_DOCUMENT EXTRACT_.
□ □ □ □ □
In a word: yes. A delicious smoothie starts with how you layer the ingredients in the blender.
That's because your layering technique affects how the smoothie processes and ultimately the texture of the drink. Combining smoothie ingredients in the wrong order is a sure way to get frozen ingredients stuck in your blender blades.
So, what's the right way to load your blender?
It's all about pairing ingredients together based on their consistency and then adding them in the right order. It's best to start with liquids at the bottom and finish with frozen ingredient at the top.
Be sure to print or pin the layering guide below for reference when you make your next smoothie.
Note: Too many frozen ingredients may be another reason your blender stalls; use a mix of fresh and frozen ingredients to ensure a smooth blend.
What setting should I use on my blender?
Blend on high. According to Vitamix, whether you're making shakes, soups, or even thick spreads, you'll get the best results by starting your blender on low and quickly ramping it up to high.
This not only reduces the recipe time, but is also better for your blender, keeping the motor cool. That's a win in my books because good blenders ain't cheap.
How to make a smoothie thinner
I'm all about creamy, thicc smoothies. But, I have my limits. If you do too, here's how to make a smoothie less thick: add liquid.
Good options include: water, dairy milk, non-dairy milk and juice (just be sure it's not filled with added sugars).
Add a little bit of your liquid of choice and blend for 30 seconds at the highest speed. Repeat this process until your desired consistency is reached.
□ □ □ □ □
_PROVIDED DATA_.
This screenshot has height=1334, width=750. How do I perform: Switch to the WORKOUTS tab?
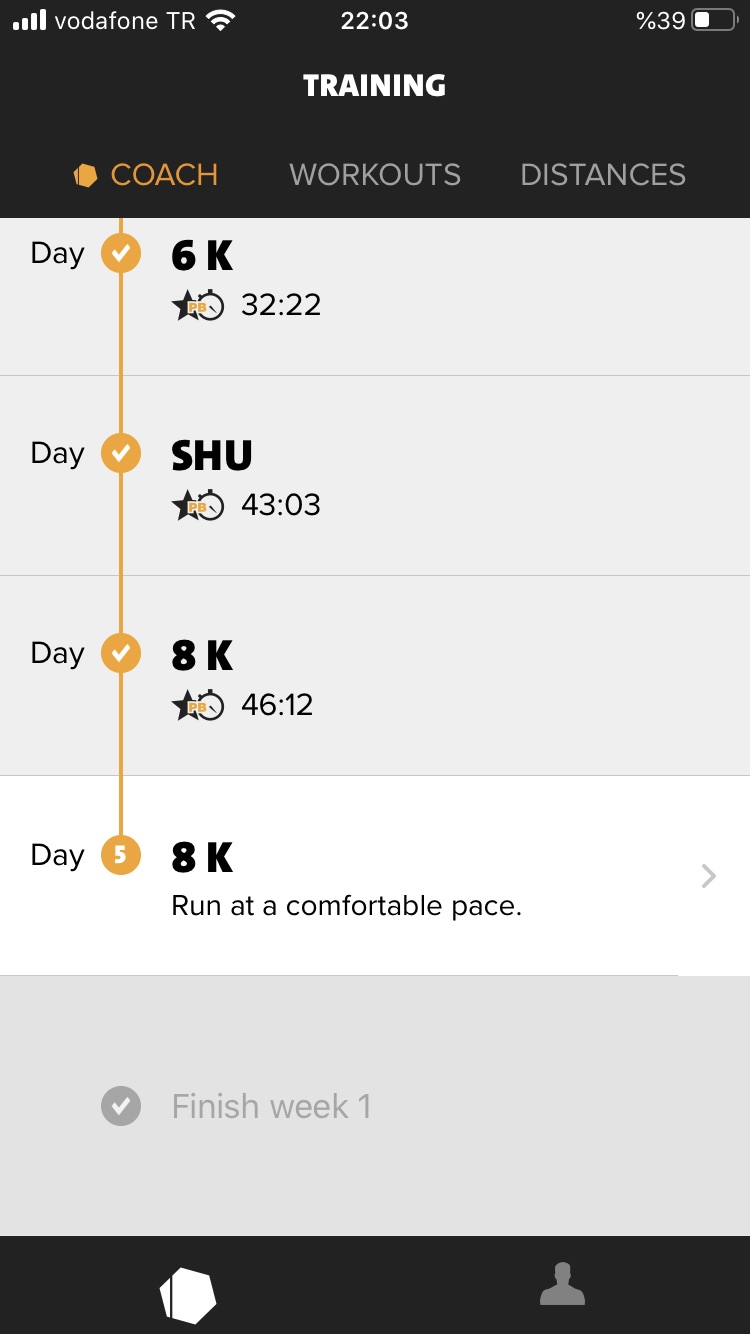[375, 175]
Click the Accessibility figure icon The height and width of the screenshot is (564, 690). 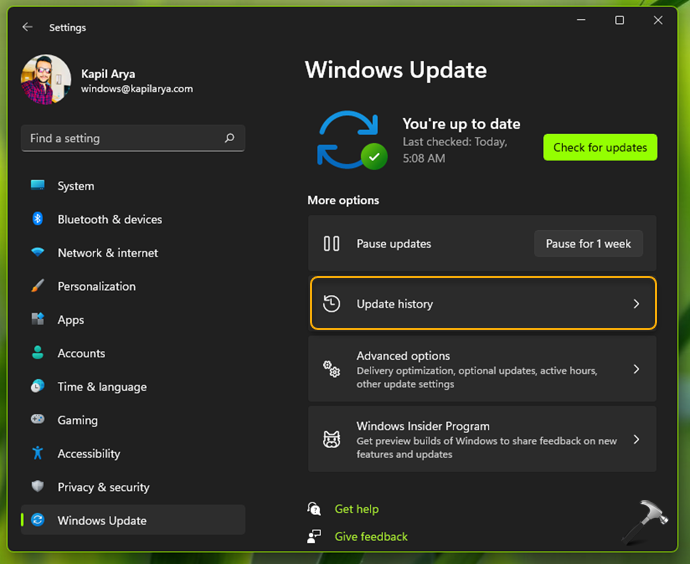coord(38,453)
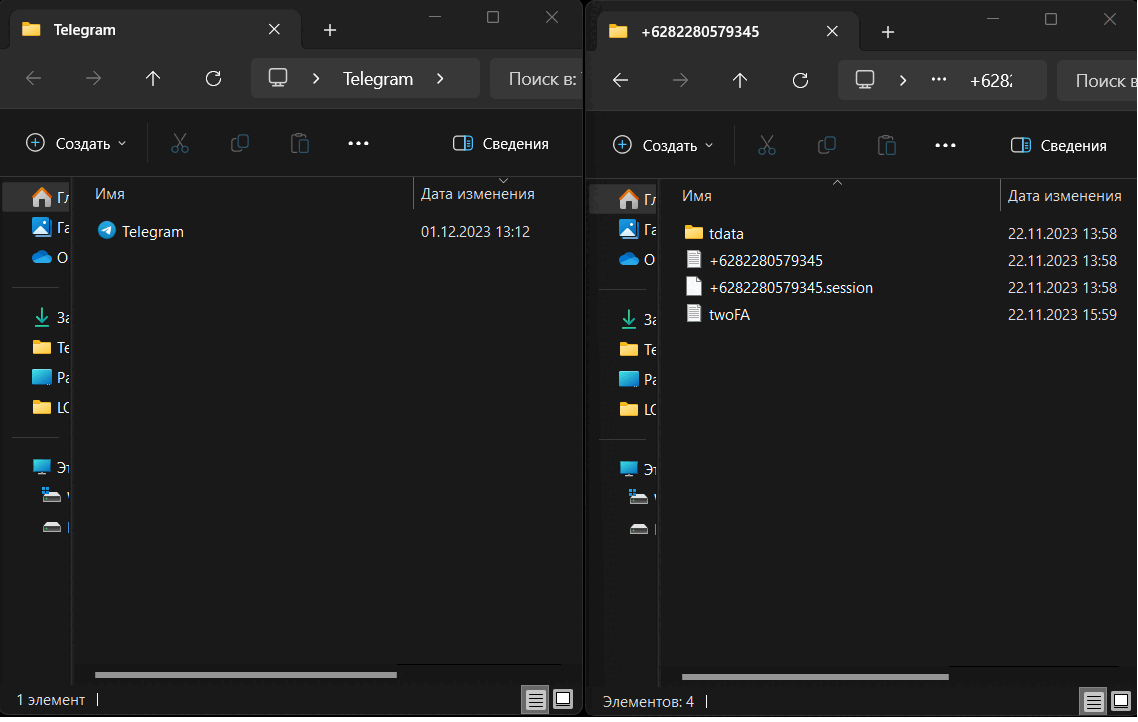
□ □ □ □ □
_PROBLEMS AND TASKS_.
**A)** Return, verbatim, the part of the smoothie-making passage that opens with the words containing "So, what's the" and closes with "at the top.".
**B)** Resume the smoothie-making passage from the point at which it stops.
The material shown above is separate from the smoothie-making passage.

_RESPONSES BY TASK_.
**A)**
So, what's the right way to load your blender?
It's all about pairing ingredients together based on their consistency and then adding them in the right order. It's best to start with liquids at the bottom and finish with frozen ingredient at the top.

**B)**
How to make shakes thicker
No one likes a watered down smoothie. Or maybe they do? I'm not sure. But, if you're team extra creamy, here's how to make smoothies thick and creamy.
The trick is to add a thickening agent.
Some good options include: frozen vegetables (cauliflower), frozen fruit (bananas, avocados), nut butters, tahini, yogurt, pumpkin puree, oatmeal, coconut oil, butternut squash and sweet potatoes.
Freezing your liquid ahead of time is another way to thicken the consistency of your shake. Think about it this way... ice will thicken a smoothie more than water. So will frozen almond milk.
Add a little bit of your thickening agent of choice and blend for 30 seconds at the highest speed. Repeat this process until your desired consistency is reached.
How to make the perfect smoothie bowl
The key - don't stop blending too soon.
I get it, we're all in a rush. But, good things take patience.
Be sure to leave your blender running for at least 15 seconds after it appears that everything has been liquified. This extra processing time will break up any small chunks that would have ruined your smoothie bowl.
PS - this applies to shakes too!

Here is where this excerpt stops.